Total Contributions allowed for SIMPLE and traditional IRA’s

Can a person contribute the maximum to her IRA ($5000 since she’s over 50) [b]and[/b] contribute the maximum to her SIMPLE IRA (which I believe is $12,500) each year?

She is still working as is her husband so there is plenty of earned income.



The 2007 SIMPLE IRA max is 10,500 plus 2,500 catchup = $13,000. She can contribute the SIMPLE IRA max plus a traditional IRA contribution. However, since the SIMPLE is considered an employer retirement plan, her deduction of the TIRA contribution is limited by modified AGI. If she cannot deduct the TIRA contribution, the next option would be for a Roth contribution. If modified AGI is too high for a Roth, then a non deductible TIRA contribution can be made as the least desirable option.

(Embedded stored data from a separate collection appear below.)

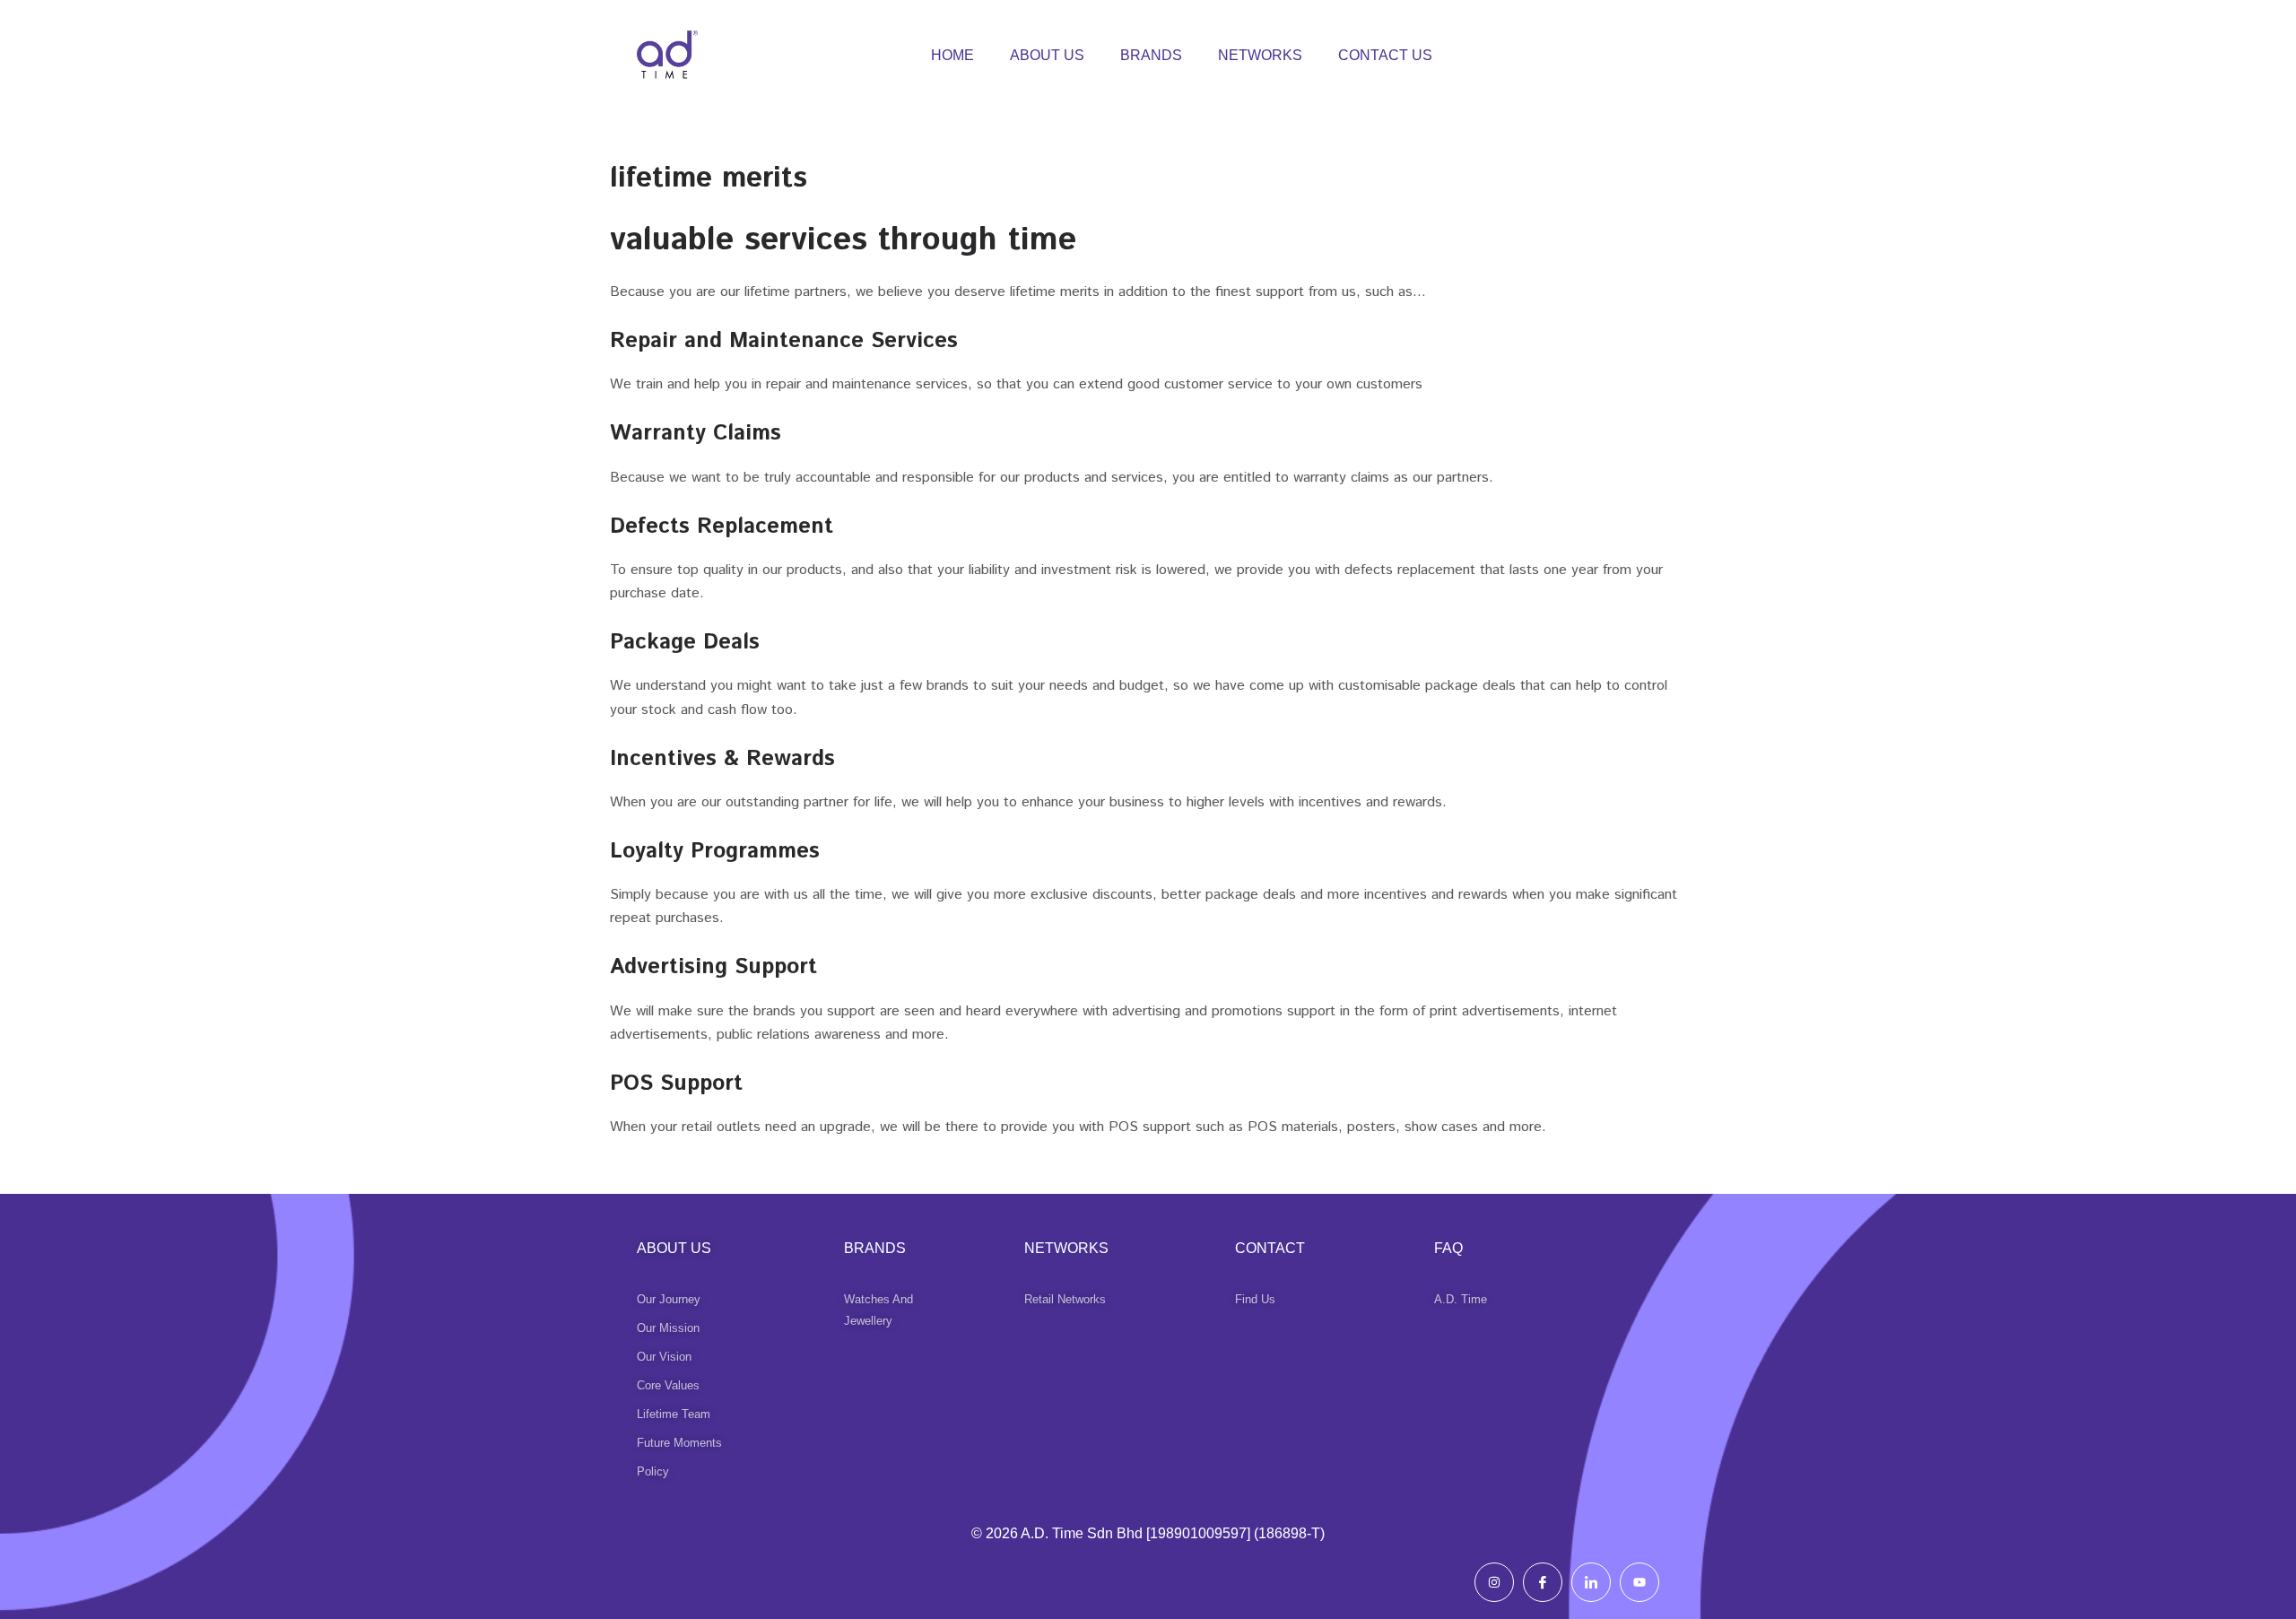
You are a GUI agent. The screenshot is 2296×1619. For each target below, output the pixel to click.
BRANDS (1151, 55)
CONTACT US (1385, 55)
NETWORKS (1260, 55)
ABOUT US (1047, 55)
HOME (952, 55)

Note: If she also works for another employer with a salary reduction plan, the basic SIMPLE IRA contribution counts against the total limit of 15,500. for salary reductions.



I have a self-employed client who has for several years put the max into her Simple (currently $13000 salary deferral – she’s over 50) plus the 3% “employer contribution”, and also the max into her Roth ($5000). Her AGI is around $30000.
Now I’ve been told that she shouldn’t have been doing a Roth because she’s over the limit since you have to add in the Simple $ when figuring the max for the Roth. Is this really true?



No, that is incorrect. There is no problem with what she has been doing.